▶ **Work to be completed**:
Look through the data below for the line with "Carrot (113, 2553)", and transcribe it exactly together with each line after it up to and including the line with "Shop (15, 2499)". Give nothing else.
_ _ _ _ _ _ _
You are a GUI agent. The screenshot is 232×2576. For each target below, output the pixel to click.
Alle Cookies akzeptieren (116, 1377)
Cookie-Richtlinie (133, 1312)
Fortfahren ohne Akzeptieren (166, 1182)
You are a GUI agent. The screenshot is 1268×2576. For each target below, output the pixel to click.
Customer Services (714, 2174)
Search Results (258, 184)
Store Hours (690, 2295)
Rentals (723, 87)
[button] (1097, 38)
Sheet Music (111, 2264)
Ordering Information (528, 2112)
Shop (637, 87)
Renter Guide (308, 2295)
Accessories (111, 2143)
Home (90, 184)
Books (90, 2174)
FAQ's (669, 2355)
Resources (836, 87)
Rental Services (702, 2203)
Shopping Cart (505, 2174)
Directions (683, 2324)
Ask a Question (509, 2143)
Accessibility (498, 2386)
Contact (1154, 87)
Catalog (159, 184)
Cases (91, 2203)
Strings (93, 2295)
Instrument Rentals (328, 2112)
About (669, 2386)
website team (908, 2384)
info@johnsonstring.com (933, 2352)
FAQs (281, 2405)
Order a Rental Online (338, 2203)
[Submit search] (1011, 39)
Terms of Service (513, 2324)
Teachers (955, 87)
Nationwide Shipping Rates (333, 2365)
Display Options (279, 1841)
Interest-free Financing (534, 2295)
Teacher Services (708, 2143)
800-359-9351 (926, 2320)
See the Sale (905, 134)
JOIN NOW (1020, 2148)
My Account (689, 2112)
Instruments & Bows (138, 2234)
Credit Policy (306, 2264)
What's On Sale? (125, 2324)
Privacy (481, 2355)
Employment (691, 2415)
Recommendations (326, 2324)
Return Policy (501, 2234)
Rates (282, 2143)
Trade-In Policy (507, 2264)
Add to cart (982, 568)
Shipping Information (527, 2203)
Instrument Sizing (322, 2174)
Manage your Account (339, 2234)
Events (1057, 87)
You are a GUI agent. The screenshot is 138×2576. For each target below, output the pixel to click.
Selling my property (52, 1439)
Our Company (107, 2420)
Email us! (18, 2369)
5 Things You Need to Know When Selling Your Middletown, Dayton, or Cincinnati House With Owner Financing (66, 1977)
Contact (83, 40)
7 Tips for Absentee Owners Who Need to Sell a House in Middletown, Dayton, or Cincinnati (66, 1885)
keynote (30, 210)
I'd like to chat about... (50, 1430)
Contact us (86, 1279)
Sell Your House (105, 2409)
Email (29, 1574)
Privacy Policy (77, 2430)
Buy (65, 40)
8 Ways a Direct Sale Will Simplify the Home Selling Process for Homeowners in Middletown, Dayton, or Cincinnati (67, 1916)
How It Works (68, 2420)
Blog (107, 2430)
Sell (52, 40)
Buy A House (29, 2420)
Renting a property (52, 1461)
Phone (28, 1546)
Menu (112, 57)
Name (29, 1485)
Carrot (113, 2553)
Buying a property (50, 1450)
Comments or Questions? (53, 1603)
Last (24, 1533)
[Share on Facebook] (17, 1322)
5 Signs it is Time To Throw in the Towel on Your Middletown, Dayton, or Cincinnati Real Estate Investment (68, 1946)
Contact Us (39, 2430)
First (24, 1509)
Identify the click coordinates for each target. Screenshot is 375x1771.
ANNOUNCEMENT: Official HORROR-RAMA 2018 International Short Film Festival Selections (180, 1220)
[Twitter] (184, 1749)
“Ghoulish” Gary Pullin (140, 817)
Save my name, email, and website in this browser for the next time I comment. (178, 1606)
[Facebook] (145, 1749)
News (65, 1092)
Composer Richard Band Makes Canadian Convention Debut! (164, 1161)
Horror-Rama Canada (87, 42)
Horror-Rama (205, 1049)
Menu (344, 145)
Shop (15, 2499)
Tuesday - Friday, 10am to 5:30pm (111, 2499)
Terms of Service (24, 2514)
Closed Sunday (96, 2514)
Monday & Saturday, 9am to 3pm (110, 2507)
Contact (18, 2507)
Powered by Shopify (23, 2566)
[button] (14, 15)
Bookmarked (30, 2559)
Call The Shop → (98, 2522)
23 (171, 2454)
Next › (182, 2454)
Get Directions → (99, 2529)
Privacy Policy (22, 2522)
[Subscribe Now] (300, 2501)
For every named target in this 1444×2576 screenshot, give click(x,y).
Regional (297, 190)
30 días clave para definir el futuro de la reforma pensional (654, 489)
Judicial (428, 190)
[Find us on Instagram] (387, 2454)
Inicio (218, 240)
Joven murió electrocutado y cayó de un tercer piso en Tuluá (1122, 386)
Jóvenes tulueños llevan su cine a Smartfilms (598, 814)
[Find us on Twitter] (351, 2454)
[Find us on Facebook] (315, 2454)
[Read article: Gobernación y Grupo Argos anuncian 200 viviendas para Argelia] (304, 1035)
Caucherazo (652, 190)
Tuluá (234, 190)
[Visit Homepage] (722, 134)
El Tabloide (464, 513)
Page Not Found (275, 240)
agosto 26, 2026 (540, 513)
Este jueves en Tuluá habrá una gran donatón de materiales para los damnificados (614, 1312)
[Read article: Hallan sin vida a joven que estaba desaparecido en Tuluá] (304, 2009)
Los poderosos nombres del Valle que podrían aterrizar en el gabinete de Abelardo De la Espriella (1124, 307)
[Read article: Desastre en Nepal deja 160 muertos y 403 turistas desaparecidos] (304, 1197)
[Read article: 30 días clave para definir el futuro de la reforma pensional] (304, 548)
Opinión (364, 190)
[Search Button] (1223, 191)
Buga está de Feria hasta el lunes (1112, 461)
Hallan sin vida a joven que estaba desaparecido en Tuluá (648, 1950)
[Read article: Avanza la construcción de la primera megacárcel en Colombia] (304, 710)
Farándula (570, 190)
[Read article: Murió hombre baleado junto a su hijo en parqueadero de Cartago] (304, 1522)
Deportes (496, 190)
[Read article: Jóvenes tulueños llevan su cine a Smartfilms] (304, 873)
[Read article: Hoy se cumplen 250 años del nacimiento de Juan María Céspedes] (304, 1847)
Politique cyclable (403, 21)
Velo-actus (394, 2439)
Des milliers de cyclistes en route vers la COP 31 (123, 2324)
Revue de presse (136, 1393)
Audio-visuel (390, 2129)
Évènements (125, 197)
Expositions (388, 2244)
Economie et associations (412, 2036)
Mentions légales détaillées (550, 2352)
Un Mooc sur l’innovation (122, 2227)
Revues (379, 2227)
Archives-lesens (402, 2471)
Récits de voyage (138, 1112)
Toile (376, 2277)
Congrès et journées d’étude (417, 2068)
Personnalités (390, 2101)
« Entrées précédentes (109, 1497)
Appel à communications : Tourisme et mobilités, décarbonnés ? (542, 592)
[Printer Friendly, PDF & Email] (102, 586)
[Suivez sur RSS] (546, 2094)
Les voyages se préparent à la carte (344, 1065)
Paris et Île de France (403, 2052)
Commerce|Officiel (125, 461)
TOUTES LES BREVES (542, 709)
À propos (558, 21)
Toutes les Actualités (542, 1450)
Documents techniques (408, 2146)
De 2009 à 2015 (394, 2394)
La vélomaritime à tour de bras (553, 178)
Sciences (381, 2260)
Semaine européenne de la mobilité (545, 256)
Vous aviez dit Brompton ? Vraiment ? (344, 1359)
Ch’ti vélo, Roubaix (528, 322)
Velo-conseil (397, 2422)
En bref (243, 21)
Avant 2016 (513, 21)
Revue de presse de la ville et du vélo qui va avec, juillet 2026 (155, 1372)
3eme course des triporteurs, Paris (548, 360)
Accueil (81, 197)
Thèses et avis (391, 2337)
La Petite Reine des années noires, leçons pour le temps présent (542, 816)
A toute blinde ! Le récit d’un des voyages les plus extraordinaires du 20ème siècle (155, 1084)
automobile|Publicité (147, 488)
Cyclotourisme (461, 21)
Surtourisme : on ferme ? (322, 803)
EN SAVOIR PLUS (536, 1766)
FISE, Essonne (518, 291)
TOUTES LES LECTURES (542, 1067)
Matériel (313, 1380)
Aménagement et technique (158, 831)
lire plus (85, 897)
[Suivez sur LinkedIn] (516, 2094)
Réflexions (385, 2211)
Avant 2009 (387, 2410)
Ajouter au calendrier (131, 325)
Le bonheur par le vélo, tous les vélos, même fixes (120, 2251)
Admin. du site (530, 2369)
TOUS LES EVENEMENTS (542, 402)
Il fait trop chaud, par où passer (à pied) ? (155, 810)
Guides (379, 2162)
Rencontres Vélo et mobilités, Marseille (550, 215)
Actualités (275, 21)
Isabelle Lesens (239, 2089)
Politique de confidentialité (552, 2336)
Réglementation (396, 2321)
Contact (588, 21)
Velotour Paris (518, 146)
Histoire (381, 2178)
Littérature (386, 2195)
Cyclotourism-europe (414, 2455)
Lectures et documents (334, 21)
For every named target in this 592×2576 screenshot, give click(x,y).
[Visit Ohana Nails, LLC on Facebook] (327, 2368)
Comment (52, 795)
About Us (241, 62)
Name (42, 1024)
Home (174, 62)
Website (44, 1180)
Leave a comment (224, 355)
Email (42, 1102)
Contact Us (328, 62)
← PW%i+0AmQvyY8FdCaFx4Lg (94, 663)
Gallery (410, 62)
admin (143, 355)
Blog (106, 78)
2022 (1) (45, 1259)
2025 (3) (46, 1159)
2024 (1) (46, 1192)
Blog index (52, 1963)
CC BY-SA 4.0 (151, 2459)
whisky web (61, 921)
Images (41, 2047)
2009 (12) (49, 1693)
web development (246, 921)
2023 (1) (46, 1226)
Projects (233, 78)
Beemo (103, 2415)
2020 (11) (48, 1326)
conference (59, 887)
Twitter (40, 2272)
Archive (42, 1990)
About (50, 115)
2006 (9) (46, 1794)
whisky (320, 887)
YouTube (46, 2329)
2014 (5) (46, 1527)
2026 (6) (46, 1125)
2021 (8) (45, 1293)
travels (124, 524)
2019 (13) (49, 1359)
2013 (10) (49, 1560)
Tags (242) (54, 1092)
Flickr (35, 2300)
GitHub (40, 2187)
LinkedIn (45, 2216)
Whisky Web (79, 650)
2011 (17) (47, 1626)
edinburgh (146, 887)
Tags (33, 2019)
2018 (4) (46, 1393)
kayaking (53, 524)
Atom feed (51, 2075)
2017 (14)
_ _ _ _ _ _ _
▶ **Written reply**:
Carrot (113, 2553)
Buying a property (50, 1450)
Comments or Questions? (53, 1603)
Last (24, 1533)
[Share on Facebook] (17, 1322)
5 Signs it is Time To Throw in the Towel on Your Middletown, Dayton, or Cincinnati Real Estate Investment (68, 1946)
Contact Us (39, 2430)
First (24, 1509)
Identify the click coordinates for each target. Screenshot is 375x1771.
ANNOUNCEMENT: Official HORROR-RAMA 2018 International Short Film Festival Selections (180, 1220)
[Twitter] (184, 1749)
“Ghoulish” Gary Pullin (140, 817)
Save my name, email, and website in this browser for the next time I comment. (178, 1606)
[Facebook] (145, 1749)
News (65, 1092)
Composer Richard Band Makes Canadian Convention Debut! (164, 1161)
Horror-Rama Canada (87, 42)
Horror-Rama (205, 1049)
Menu (344, 145)
Shop (15, 2499)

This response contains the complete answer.